Numerous cruel coincidences and twists can be found in the leadup to Natasha's accident. Chief among them was her mother's certainty that the young woman was turning her life around - evidenced by her enthusiasm for the work of Nelson's Maori Wardens and her determination to join their ranks and work with other youngsters on the city's streets.

"Everyone says she would have made a fantastic Maori Warden. She has a lovely, bubbly, effervescent personality. She loved being with people, and she touched so many people. She had friends from all walks of life."

Then there was the twins' sudden high-profile media exposure. First, TV3's current affairs programme 60 Minutes screened an item about their journey from squalid Romanian orphanage to idyllic Golden Bay, their tearaway ways and their experiences living on the streets in Nelson. The Listener followed up with a story on the attachment disorder Bryan speaks of, highlighting the Grahams' experiences.

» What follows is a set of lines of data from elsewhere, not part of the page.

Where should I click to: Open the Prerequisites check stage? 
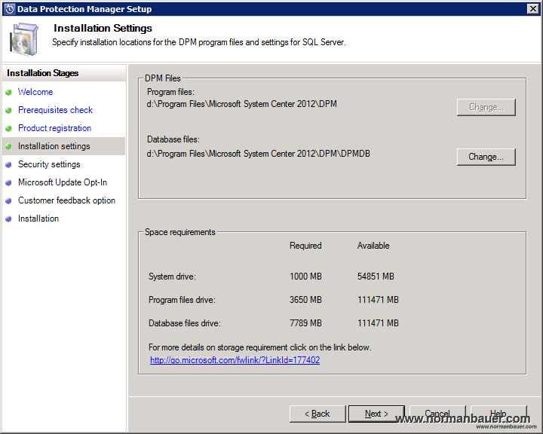[x=55, y=110]
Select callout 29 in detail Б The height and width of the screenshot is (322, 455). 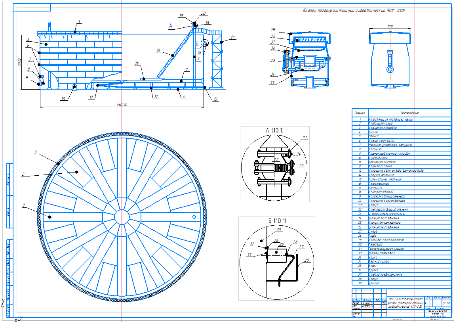tap(307, 261)
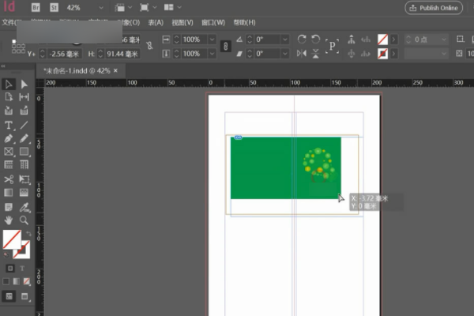Expand the horizontal scale percentage dropdown
The width and height of the screenshot is (474, 316).
[213, 39]
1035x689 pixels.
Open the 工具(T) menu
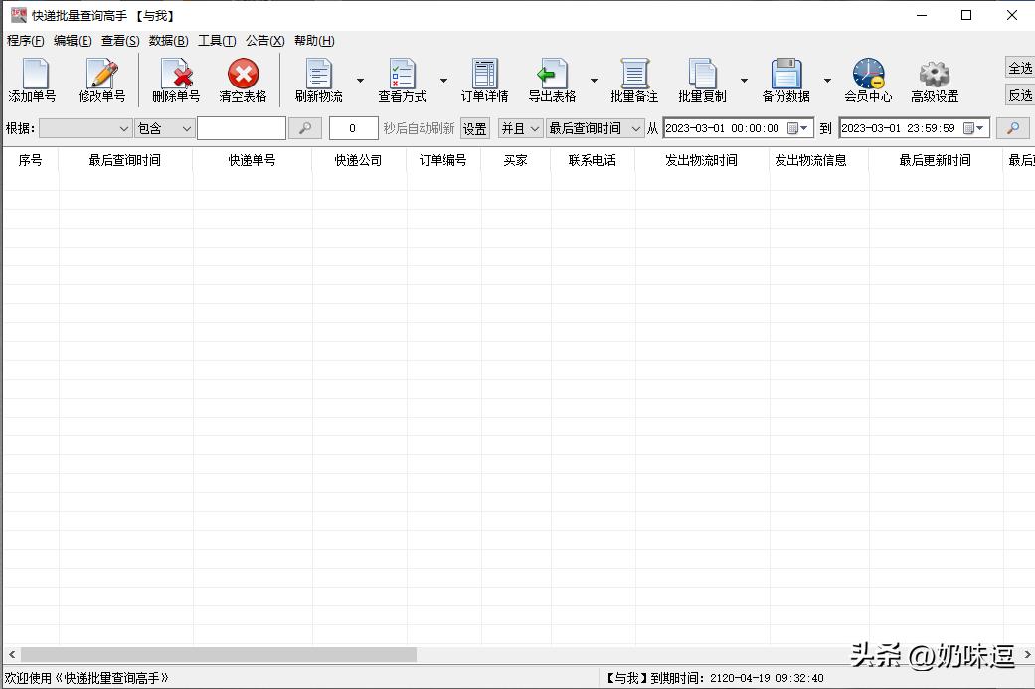pyautogui.click(x=217, y=41)
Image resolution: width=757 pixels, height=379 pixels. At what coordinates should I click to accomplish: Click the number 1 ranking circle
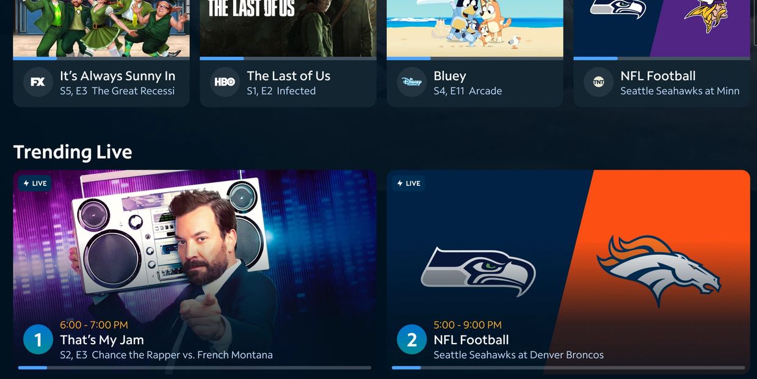click(x=38, y=339)
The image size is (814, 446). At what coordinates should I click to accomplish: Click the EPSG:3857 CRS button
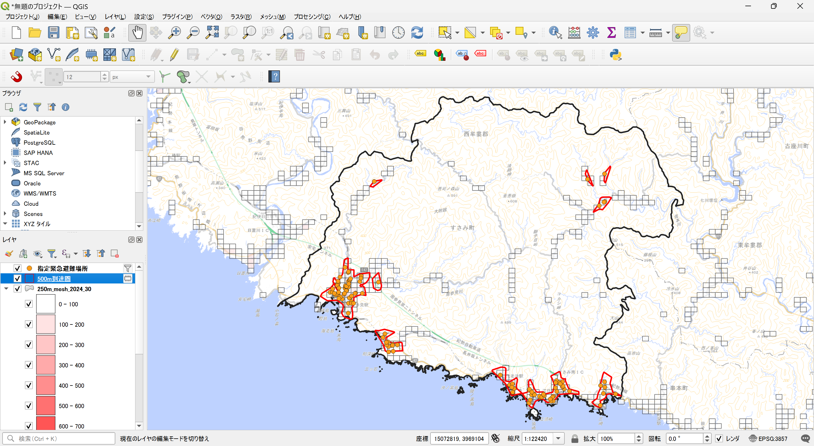click(x=768, y=438)
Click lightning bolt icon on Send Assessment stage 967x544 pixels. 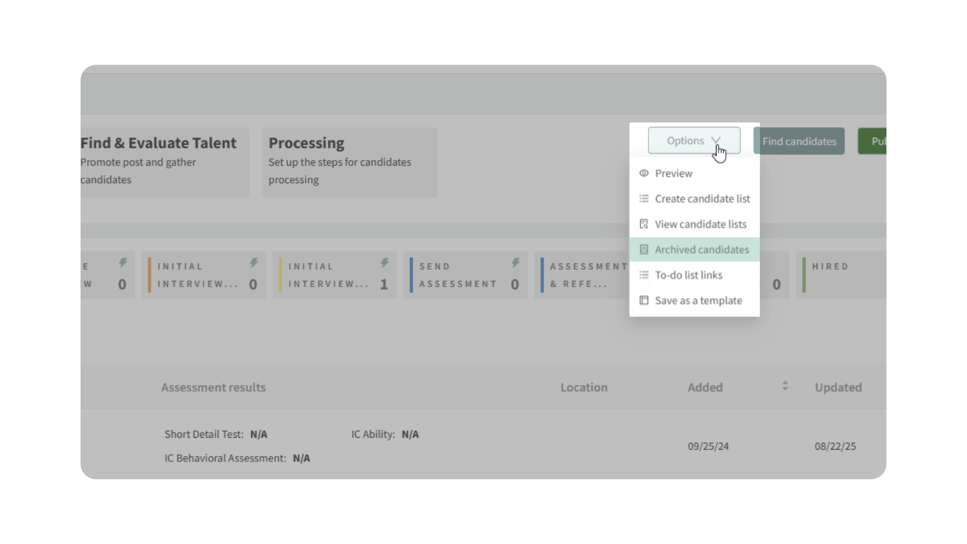516,263
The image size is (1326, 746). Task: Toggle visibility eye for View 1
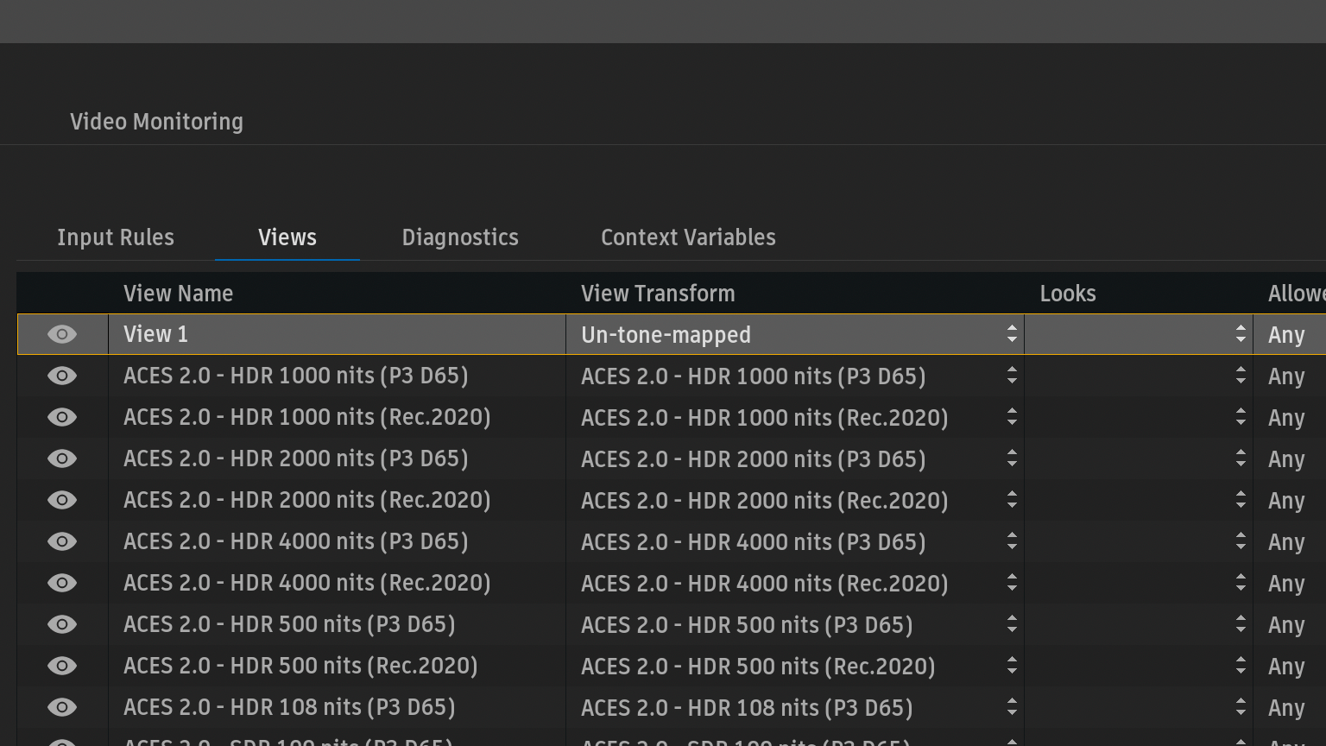[62, 334]
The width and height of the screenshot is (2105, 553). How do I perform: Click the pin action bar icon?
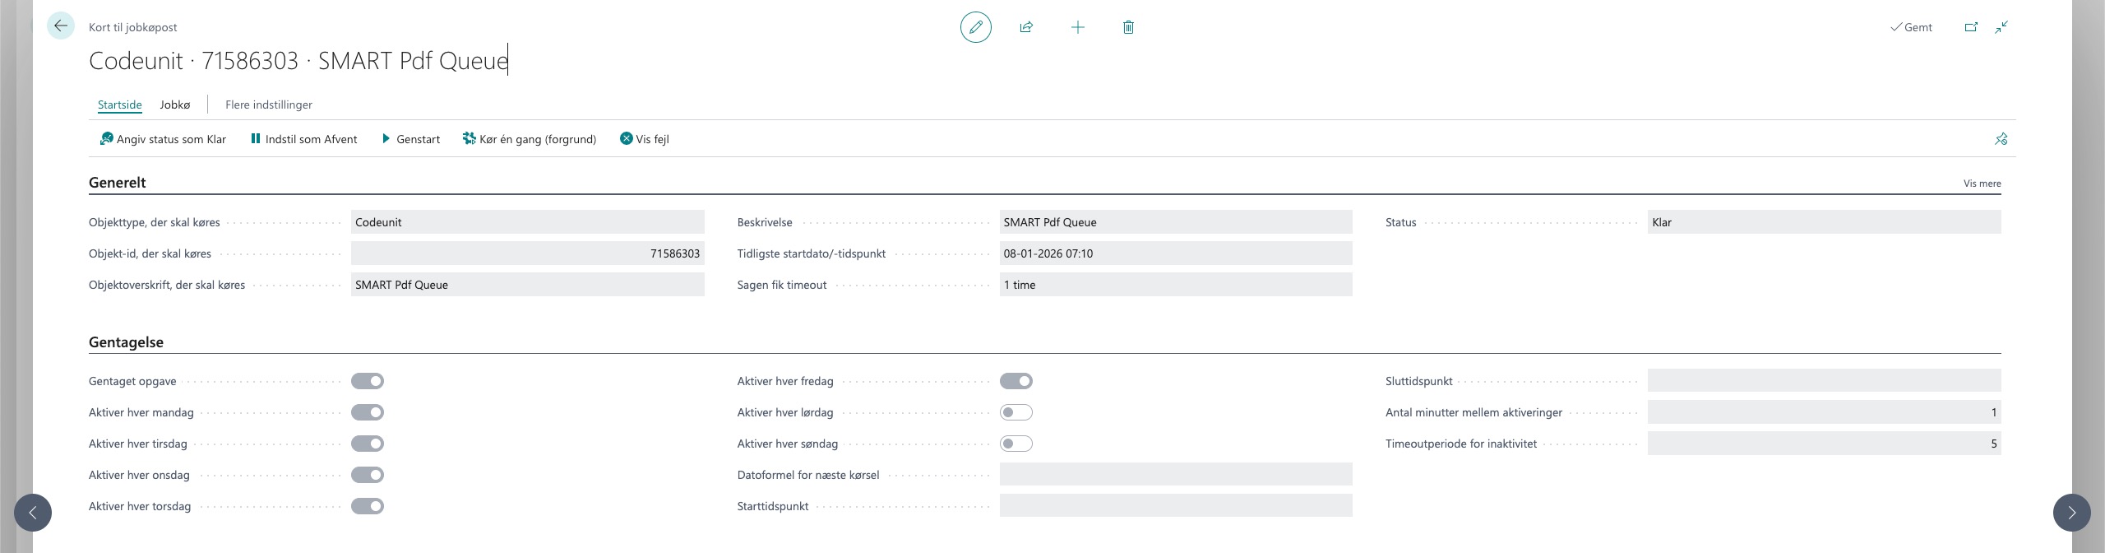(2001, 139)
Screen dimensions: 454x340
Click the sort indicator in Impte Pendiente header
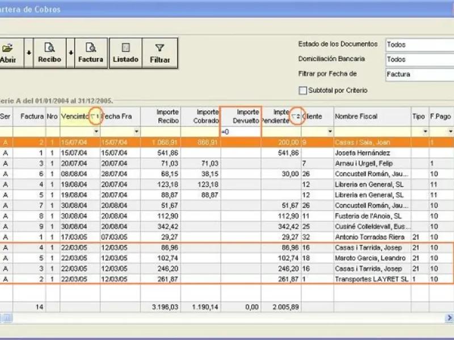(295, 116)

But surely the bitterest pill is that Jonquil and Bryan had a fresh hope for their Romanian-born daughters: a journey back to Romania to try to retrace their birth families. Jonquil was in the midst of writing a book about their experiences bringing up their adopted children, a follow-up to How Many Planes to Get Me?, published three years ago.

The visit was to provide the final chapter. "I never thought it would be about us having to bury our daughter."

For now, there is little appetite in the Graham family to make the trip anyway. Joanna has been hit hard by her identical twin's accident, and is distraught. Bryan predicts that her "naturally highly sociable" quality will be her strength and will help her to cope with her loss.

He says the Grahams all get on "amazingly well as a family".

"I've seen some families that squabble seriously. Well, it's not like that with us."

All but two of their children have left Golden Bay, but Jonquil says: "We always feel bonded to the kids and they feel bonded to us."

However cruelly life has treated the family in the past few weeks, Jonquil and Bryan say that looking back, there is nothing they would have changed.

"When we started out, we had this big, old historic house with 10 acres. There always seemed room for one more child," Jonquil says.

"Each and every one of them is a priceless gift, and I am extremely grateful to the mothers who gave birth to them. They've all got different, strong personalities. The blend of kids we've got from different parts of the world make up this family, and I would rather have had all these adopted children than ever had my own,"

Even with the notorious reputation the twins may have gained in some eyes, "we could not have done anything different", she says.

"They're free spirits who love being with people. There might have been some behaviour that might raise other people's eyebrows, but we've never given up on them. They always know where home is."